■ Work request:
Would you return all of this data exactly, leaving nothing out?

● ● ● ● ● ● ●

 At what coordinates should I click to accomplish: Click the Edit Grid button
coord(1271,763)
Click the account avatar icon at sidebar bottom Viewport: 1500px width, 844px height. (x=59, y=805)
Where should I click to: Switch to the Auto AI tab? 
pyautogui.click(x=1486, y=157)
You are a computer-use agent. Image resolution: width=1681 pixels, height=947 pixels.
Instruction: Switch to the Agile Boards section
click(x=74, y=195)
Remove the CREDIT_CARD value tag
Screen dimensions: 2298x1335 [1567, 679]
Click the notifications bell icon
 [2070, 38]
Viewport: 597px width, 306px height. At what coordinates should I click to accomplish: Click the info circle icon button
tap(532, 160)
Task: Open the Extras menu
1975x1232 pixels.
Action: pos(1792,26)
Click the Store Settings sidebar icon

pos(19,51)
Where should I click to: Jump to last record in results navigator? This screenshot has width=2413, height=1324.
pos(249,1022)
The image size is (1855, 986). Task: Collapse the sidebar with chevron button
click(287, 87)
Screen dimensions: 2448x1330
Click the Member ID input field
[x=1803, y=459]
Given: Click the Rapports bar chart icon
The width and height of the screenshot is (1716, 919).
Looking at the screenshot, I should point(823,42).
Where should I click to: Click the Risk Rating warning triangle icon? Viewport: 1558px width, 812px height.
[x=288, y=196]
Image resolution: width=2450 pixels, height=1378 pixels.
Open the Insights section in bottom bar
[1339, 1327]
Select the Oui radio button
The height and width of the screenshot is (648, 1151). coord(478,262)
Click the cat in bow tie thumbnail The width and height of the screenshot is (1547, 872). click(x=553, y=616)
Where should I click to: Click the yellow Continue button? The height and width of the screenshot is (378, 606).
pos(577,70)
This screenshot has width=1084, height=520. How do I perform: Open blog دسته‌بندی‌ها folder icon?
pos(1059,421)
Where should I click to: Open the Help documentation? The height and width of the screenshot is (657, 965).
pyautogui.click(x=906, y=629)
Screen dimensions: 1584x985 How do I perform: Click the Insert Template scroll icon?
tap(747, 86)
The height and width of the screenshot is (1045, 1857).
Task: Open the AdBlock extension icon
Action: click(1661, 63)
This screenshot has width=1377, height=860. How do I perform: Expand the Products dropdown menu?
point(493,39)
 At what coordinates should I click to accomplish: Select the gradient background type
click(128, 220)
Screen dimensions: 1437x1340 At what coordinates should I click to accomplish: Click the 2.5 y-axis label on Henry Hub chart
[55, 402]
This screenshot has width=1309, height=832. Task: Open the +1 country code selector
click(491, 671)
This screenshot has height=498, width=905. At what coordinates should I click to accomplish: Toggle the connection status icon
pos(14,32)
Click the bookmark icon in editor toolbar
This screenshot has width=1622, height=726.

● ● ● ● ● ● ●

■ The completed task:
 At what coordinates should I click to accomplish: Click the Edit Grid button
coord(1271,763)
Click the account avatar icon at sidebar bottom Viewport: 1500px width, 844px height. (x=59, y=805)
Where should I click to: Switch to the Auto AI tab? 
pyautogui.click(x=1486, y=157)
You are a computer-use agent. Image resolution: width=1681 pixels, height=947 pixels.
Instruction: Switch to the Agile Boards section
click(x=74, y=195)
Remove the CREDIT_CARD value tag
Screen dimensions: 2298x1335 [1567, 679]
Click the notifications bell icon
 [2070, 38]
Viewport: 597px width, 306px height. At what coordinates should I click to accomplish: Click the info circle icon button
tap(532, 160)
Task: Open the Extras menu
1975x1232 pixels.
Action: pos(1792,26)
Click the Store Settings sidebar icon

pos(19,51)
Where should I click to: Jump to last record in results navigator? This screenshot has width=2413, height=1324.
pos(249,1022)
The image size is (1855, 986). Task: Collapse the sidebar with chevron button
click(287, 87)
Screen dimensions: 2448x1330
Click the Member ID input field
[x=1803, y=459]
Given: Click the Rapports bar chart icon
The width and height of the screenshot is (1716, 919).
Looking at the screenshot, I should point(823,42).
Where should I click to: Click the Risk Rating warning triangle icon? Viewport: 1558px width, 812px height.
[x=288, y=196]
Image resolution: width=2450 pixels, height=1378 pixels.
Open the Insights section in bottom bar
[1339, 1327]
Select the Oui radio button
The height and width of the screenshot is (648, 1151). coord(478,262)
Click the cat in bow tie thumbnail The width and height of the screenshot is (1547, 872). click(x=553, y=616)
Where should I click to: Click the yellow Continue button? The height and width of the screenshot is (378, 606).
pos(577,70)
This screenshot has width=1084, height=520. How do I perform: Open blog دسته‌بندی‌ها folder icon?
pos(1059,421)
Where should I click to: Open the Help documentation? The height and width of the screenshot is (657, 965).
pyautogui.click(x=906, y=629)
Screen dimensions: 1584x985 How do I perform: Click the Insert Template scroll icon?
tap(747, 86)
The height and width of the screenshot is (1045, 1857).
Task: Open the AdBlock extension icon
Action: click(1661, 63)
This screenshot has width=1377, height=860. How do I perform: Expand the Products dropdown menu?
point(493,39)
 At what coordinates should I click to accomplish: Select the gradient background type
click(128, 220)
Screen dimensions: 1437x1340 At what coordinates should I click to accomplish: Click the 2.5 y-axis label on Henry Hub chart
[55, 402]
This screenshot has width=1309, height=832. Task: Open the +1 country code selector
click(491, 671)
This screenshot has height=498, width=905. At what coordinates should I click to accomplish: Toggle the connection status icon
pos(14,32)
Click the bookmark icon in editor toolbar
This screenshot has width=1622, height=726.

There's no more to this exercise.